Yes, they are. It helps if a project is well structured, clean, and follow best practices. Messy projects that are inconsistent and evolve as big balls of mud can and do judge LLMs to output garbage based on the garbage that was inputted. Once, while working on a particularly bad project, I noticed GPT4.1 wasn't even managing to put together consistent variable names for domain models.

> But this hype machine of 'agents creating entire codebases' is surely just smoke and mirrors - at least for now.

This really depends on what are your expectations. A glass half full perspective clearly points you to the fact that yes agents can and do create entire codebases. I know this to be a fact because I did it already just for shits and giggles. A glass half empty perspective however will lead people to nitpick their way into asserting agents are useless at creating code because they once prompted something to create a Twitter code and it failed to set the right shade of blue. YMMV and what you get out is proportional to the effort you put in.

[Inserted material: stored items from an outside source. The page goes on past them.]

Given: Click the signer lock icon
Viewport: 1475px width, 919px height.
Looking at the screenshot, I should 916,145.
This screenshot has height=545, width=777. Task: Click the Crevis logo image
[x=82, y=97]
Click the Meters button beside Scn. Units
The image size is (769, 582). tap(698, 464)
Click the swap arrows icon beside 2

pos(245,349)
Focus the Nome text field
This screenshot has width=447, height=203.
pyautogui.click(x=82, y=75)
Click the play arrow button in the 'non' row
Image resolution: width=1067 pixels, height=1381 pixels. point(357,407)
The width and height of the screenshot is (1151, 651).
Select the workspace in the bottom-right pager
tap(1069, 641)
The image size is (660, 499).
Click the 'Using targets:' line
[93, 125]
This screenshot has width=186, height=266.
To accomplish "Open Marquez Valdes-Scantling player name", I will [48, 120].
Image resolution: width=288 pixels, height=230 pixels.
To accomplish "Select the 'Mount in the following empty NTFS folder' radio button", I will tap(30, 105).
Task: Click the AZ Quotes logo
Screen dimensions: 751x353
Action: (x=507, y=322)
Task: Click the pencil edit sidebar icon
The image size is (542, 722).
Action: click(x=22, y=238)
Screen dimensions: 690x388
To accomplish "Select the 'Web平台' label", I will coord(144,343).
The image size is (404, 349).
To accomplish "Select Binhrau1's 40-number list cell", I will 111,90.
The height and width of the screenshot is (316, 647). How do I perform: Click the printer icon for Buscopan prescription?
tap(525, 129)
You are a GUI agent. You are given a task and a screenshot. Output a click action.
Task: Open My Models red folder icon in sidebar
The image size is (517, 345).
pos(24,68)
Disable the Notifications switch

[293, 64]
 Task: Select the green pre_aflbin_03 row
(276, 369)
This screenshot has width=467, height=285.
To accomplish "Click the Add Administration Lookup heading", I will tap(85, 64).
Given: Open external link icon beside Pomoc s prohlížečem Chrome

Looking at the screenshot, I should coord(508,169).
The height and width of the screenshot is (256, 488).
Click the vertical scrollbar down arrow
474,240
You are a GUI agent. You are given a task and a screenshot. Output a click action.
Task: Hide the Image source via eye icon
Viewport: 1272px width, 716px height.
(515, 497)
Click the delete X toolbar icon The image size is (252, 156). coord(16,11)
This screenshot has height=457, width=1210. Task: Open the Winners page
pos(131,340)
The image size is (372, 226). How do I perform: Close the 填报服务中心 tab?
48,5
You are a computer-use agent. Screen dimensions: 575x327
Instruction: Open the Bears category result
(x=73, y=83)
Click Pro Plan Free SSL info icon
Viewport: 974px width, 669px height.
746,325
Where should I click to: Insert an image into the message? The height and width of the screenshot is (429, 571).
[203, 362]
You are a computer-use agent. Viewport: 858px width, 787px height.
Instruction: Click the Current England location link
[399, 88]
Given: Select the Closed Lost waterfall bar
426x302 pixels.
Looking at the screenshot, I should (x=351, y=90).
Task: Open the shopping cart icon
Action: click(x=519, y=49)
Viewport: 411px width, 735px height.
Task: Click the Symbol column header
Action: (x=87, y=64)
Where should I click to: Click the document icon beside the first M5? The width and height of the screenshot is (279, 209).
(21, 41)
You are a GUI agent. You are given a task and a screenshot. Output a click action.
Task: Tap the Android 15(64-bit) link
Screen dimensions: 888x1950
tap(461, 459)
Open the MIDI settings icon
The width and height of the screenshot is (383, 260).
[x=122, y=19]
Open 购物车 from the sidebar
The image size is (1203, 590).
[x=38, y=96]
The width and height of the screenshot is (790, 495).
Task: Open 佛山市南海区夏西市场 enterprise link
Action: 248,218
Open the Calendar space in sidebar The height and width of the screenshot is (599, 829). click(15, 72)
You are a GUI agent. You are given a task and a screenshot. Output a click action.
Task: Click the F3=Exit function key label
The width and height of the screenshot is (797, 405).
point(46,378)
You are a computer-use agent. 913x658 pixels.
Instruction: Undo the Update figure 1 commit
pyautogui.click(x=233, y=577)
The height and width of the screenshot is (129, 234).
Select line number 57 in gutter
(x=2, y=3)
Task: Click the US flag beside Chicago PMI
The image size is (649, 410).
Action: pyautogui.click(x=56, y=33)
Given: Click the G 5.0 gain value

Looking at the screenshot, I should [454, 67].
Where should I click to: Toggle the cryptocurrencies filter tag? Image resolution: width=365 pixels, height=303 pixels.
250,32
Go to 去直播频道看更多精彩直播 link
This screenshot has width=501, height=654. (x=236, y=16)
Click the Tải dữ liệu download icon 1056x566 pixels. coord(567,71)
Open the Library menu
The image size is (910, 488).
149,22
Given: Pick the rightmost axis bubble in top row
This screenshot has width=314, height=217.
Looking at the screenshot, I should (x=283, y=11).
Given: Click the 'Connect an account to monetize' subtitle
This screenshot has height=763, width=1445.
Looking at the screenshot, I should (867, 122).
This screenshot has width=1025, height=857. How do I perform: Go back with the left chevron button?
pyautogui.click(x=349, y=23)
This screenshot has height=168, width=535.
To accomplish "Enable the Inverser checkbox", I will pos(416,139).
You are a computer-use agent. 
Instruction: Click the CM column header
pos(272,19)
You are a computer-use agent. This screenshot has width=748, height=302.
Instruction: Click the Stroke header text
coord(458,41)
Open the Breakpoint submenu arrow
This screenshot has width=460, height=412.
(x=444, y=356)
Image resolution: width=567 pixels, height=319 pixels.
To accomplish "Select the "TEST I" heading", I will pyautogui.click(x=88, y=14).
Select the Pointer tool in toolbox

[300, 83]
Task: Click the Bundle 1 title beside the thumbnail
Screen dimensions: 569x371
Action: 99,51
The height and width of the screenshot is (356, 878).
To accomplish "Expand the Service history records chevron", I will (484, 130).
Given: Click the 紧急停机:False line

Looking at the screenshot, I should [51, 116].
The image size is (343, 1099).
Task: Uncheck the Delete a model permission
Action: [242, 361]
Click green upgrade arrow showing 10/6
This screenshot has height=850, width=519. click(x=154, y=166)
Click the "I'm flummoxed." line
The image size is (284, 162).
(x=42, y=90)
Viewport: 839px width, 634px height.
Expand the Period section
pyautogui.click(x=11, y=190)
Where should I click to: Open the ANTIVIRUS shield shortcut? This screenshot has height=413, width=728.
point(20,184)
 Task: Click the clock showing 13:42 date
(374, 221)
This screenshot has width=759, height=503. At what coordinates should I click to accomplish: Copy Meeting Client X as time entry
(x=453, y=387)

vallavaraiyan|4 months ago

What is novel code?

  1. LLM's would suck at coming up with new algorithms. 
  2. I wouldn't let an LLM decide how to structure my code. Interfaces, module boundaries etc

Other than that, given the right context (the sdk doc for a unique hardware for eg) and a well organised codebase explained using CLAUDE.Md they work pretty well in filling out implementations. Just need to resist the temptation to prompt while the actual typing would take seconds.

IX-103|4 months ago

Yep, LLMs are basically at the "really smart intern" level. Give them anything complex or that requires experience and they crash and burn. Give them a small, well-specified task with limited scope and they do reasonably well. And like an intern they require constant check-ins to make sure they're on track.

Of course with real interns you end up at the end with trained developers ready for more complicated tasks. This is useful because interns aren't really that productive if you consider the amount of time they take from experienced developers, so the main benefit is producing skilled employees. But LLMs will always be interns, since they don't grow with the experience.